--- Brief ---
Count the lines in the listing below that contain the string "value", and give that number alone.

--- Entries ---
--- --- ---

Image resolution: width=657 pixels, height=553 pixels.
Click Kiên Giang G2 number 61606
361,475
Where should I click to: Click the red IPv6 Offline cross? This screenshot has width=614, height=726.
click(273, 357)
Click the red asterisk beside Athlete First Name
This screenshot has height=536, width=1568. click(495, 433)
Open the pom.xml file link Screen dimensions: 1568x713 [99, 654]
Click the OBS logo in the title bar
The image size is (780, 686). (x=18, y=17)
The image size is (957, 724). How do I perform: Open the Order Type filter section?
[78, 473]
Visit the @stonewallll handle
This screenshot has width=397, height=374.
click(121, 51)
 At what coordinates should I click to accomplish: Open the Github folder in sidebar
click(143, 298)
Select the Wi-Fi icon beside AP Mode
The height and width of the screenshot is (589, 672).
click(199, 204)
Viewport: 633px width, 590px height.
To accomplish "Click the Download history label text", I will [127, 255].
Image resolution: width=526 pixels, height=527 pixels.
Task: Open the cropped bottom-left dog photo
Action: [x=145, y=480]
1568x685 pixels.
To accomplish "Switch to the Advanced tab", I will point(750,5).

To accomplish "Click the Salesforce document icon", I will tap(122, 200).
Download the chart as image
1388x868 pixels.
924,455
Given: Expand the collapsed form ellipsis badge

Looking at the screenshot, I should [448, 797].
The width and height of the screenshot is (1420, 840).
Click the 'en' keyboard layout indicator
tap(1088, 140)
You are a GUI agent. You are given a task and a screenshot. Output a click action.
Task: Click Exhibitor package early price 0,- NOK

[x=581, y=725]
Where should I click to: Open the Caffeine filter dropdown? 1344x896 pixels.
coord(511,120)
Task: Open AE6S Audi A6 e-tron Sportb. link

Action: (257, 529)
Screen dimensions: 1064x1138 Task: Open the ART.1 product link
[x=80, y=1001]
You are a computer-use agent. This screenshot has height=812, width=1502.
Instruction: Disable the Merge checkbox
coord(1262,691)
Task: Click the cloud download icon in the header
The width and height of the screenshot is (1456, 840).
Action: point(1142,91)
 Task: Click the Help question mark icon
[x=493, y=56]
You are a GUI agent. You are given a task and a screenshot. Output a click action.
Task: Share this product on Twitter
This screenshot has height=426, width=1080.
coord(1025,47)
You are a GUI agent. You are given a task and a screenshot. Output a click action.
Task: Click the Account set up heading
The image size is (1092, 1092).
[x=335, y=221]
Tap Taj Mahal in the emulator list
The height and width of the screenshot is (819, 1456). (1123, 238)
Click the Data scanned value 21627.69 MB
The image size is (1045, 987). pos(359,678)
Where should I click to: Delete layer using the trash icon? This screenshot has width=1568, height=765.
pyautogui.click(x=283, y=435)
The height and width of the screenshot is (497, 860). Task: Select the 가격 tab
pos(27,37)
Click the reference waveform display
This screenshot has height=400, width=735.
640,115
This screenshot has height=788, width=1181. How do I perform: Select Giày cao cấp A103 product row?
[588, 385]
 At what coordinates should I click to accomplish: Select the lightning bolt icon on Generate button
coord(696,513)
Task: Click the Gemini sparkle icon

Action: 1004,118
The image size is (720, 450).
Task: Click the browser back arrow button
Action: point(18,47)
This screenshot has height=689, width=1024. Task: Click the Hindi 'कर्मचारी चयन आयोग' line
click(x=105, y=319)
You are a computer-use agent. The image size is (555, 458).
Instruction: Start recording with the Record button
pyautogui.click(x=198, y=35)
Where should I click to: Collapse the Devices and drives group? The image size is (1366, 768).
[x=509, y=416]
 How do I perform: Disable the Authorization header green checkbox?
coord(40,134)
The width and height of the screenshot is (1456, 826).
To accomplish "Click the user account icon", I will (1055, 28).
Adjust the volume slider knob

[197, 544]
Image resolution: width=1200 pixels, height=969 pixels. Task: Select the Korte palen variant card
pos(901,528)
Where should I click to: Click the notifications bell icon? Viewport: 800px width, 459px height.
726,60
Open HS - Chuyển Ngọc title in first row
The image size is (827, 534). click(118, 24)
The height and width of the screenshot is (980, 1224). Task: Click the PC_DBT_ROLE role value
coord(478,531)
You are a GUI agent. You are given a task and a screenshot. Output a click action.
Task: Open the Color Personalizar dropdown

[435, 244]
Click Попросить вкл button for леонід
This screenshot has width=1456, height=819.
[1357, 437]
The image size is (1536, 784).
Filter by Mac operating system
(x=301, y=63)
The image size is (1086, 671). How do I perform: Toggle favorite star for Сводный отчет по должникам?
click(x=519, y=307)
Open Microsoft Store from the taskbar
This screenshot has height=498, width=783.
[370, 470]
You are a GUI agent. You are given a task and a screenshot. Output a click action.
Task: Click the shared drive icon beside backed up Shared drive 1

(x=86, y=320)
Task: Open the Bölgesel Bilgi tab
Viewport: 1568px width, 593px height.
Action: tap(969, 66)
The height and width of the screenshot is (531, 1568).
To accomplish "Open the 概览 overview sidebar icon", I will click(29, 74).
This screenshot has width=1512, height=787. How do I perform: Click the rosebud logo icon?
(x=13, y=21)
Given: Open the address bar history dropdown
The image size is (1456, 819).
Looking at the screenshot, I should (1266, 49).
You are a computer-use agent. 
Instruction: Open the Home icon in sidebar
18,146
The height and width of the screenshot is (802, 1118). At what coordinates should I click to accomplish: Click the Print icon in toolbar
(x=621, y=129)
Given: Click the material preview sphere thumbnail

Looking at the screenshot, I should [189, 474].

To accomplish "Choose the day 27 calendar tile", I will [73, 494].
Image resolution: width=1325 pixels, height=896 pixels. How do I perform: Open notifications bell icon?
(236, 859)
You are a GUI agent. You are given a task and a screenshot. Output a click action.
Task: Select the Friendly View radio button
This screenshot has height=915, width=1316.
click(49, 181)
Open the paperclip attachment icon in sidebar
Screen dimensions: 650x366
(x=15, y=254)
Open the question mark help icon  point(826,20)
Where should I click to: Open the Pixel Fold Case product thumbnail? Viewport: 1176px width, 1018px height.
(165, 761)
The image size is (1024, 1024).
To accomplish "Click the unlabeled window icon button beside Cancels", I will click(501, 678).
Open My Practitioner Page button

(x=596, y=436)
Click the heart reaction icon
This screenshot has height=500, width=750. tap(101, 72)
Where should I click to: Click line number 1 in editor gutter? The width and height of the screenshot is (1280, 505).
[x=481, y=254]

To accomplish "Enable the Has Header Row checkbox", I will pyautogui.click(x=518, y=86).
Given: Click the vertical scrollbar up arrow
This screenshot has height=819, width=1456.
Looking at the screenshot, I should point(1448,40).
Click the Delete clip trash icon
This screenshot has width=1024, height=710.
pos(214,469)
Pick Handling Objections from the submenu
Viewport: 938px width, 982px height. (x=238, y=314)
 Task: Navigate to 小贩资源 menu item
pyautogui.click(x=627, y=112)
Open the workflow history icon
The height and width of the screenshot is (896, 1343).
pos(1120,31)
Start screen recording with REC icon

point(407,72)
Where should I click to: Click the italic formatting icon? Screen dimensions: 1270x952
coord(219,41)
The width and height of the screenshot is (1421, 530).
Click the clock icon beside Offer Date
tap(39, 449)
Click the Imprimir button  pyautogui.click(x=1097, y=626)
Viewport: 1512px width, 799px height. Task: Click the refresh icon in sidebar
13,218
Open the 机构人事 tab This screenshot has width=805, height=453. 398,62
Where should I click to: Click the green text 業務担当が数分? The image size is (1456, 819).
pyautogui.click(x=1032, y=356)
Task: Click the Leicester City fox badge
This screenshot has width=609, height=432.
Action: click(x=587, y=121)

--- --- ---

--- Result for this task ---
2